• _Passage extrait_:
La pandémie est derrière nous.
C’est vendredi soir, vous rentrez du travail et vous vous installez confortablement sur votre canapé, en jogging.
Soudain, un.e ami.e vous envoie un message et vous propose spontanément de sortir prendre un verre.
Vous êtes épuisé.e de votre semaine, mais vous avez quand même envie d’avoir des nouvelles de votre ami.e.
Vous faites quoi ?
Un scénario comme celui-là, où il faut faire un choix déchirant entre s’écraser devant Netflix et s’enfiler 2,3 gin-tonic dans un bar bondé, c’est assez fréquent. Mais quand on vient de traverser une pandémie mondiale, avec un couvre-feu, de la distanciation physique et des centaines de soirées chiantes, la question prend une tout autre dimension.
Êtes-vous prêt.e à affronter votre vie sociale post-pandémique ?
L’angoisse du retour
Avec le retour des beaux jours, la multiplication du nombre de personnes vaccinées et l’assouplissement progressif de certaines mesures sanitaires, on se permet de plus en plus de se projeter dans « l’après-pandémie ». Bien que l’on puisse penser que tout le monde a hâte que tout rentre dans l’ordre, plusieurs personnes affirment appréhender le retour à la normale. Comment ça se fait ?
« Ça fait plus d’un an qu’on vit avec une certaine menace qui plane au-dessus de nos têtes, lance d’emblée la psychologue, conférencière et professeure associée Geneviève Beaulieu-Pelletier, avec qui nous avons d’ailleurs récemment discuté de l’émotion dominante de 2021: la langueur (le fameux « languishing »). Le pôle anxieux qui nous guette a beaucoup évolué dans la dernière année. Au début de la pandémie, on avait peur pour notre vie, on ne connaissait pas le virus. Maintenant, certaines personnes sont plus dans l’angoisse du retour. »
« ça fait un an que l’on se crée une tout autre représentation du monde : voir des gens = danger. […] Il va donc falloir faire un travail psychologique […] POUR reconstruire tout son rapport au monde extérieur. »

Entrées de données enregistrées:
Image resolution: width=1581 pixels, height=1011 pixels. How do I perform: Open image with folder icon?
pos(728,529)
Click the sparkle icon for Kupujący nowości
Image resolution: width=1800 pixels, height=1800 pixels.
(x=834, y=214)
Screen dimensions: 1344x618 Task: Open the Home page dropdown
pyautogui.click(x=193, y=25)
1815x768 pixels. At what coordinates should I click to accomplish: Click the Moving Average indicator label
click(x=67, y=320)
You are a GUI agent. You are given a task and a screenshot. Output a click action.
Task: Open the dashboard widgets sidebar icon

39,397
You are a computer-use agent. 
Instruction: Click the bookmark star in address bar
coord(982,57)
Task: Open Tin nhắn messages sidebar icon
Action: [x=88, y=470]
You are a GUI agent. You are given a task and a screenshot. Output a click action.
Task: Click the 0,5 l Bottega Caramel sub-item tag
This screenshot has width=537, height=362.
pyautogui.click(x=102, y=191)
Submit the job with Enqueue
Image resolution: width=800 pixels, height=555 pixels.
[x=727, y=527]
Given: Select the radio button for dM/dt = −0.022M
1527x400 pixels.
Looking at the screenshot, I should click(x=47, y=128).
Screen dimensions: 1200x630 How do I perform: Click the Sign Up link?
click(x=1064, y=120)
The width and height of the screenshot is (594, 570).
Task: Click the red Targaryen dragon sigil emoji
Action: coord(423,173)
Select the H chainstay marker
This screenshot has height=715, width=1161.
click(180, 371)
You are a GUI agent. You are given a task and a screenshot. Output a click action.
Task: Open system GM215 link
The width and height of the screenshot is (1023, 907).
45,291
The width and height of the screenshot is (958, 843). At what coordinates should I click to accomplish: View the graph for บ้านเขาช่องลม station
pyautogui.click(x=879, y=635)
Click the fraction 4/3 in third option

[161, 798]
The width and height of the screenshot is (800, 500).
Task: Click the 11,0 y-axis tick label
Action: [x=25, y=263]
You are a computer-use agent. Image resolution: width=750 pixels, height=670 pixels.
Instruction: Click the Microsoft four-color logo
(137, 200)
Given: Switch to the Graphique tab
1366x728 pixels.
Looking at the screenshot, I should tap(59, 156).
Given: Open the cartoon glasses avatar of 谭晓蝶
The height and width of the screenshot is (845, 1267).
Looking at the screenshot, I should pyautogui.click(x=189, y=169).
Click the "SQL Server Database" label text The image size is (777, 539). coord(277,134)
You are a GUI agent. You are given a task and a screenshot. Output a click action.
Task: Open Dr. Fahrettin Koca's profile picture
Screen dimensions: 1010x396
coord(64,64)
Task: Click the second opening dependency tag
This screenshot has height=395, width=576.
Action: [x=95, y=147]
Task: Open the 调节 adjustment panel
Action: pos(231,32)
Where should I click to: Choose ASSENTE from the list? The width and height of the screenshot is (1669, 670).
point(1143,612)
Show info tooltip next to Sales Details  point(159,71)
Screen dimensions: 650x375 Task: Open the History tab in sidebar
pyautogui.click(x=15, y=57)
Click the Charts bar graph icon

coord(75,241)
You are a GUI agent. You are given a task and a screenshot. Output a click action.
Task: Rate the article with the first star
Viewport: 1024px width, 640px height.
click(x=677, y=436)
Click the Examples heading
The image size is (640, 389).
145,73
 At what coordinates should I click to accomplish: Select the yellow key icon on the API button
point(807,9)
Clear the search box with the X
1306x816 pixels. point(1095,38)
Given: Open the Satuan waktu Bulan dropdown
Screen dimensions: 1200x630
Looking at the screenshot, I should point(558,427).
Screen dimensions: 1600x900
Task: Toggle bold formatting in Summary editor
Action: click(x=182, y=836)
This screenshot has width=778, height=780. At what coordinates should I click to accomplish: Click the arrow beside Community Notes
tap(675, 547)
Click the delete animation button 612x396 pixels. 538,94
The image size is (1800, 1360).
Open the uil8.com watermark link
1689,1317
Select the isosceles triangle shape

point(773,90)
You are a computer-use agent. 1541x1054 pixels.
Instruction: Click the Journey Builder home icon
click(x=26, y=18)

• _Consigne 1_:
Selon l'extrait sur la vie sociale après la pandémie, quelles évolutions permettent de plus en plus de se projeter dans « l'après-pandémie » ?
• _Consigne 2_:
Prolongez l'extrait sur la vie sociale après la pandémie, en commençant juste après sa dernière phrase.
Les lignes ci-dessus forment un matériau à part, sans lien avec l'extrait.

• _Réponse rédigée 1_:
- le retour des beaux jours
- la multiplication du nombre de personnes vaccinées
- l'assouplissement progressif de certaines mesures sanitaires

• _Réponse rédigée 2_:
Comme le fait remarquer la psychologue, depuis un an, plusieurs de nos besoins psychologiques fondamentaux ne sont pas comblés. La distanciation sociale nous prive de la majeure partie de nos contacts sociaux, le couvre-feu met des bâtons dans les roues de notre autonomie et l’ensemble des mesures sanitaires nous empêchent d’accomplir les mêmes choses qu’avant. Il va donc de soi que notre rapport au monde, à nous-mêmes et aux autres soit modifié. « Pour certaines personnes, la perspective d’un retour à la normale, sur le plan de la socialisation notamment, peut être anxiogène, indique Geneviève Beaulieu-Pelletier. Bien sûr, cette appréhension se manifeste à des degrés différents. Mais dans tous les cas, ça fait un an que l’on se crée une tout autre représentation du monde : voir des gens = danger. Sortir de chez soi = danger. Il va donc falloir faire un travail psychologique pour se créer de nouvelles représentations et reconstruire tout son rapport au monde extérieur. »
« Je me trouvais chelou »
Simon est de ceux qui appréhendent l’après. « Sans être le gars le plus extraverti au monde, je suis quand même habile socialement, constate le jeune homme de 28 ans, pour qui les interactions quotidiennes sont généralement limitées à sa copine et à quelques amis et collègues, à l’occasion. L’autre jour, je me suis retrouvé dans un contexte social (sécuritaire) et je me trouvais chelou. C’est comme si je ne savais plus comment interagir avec les gens. Ça m’a demandé beaucoup d’énergie et je me sentais mis à l’épreuve. Je me suis même demandé si mes habiletés sociales allaient revenir un jour ».
« L’autre jour, je me suis retrouvé dans un contexte social et je me trouvais chelou C’est comme si je ne savais plus comment interagir avec les gens. […] Je me suis même demandé si mes habiletés sociales allaient revenir un jour »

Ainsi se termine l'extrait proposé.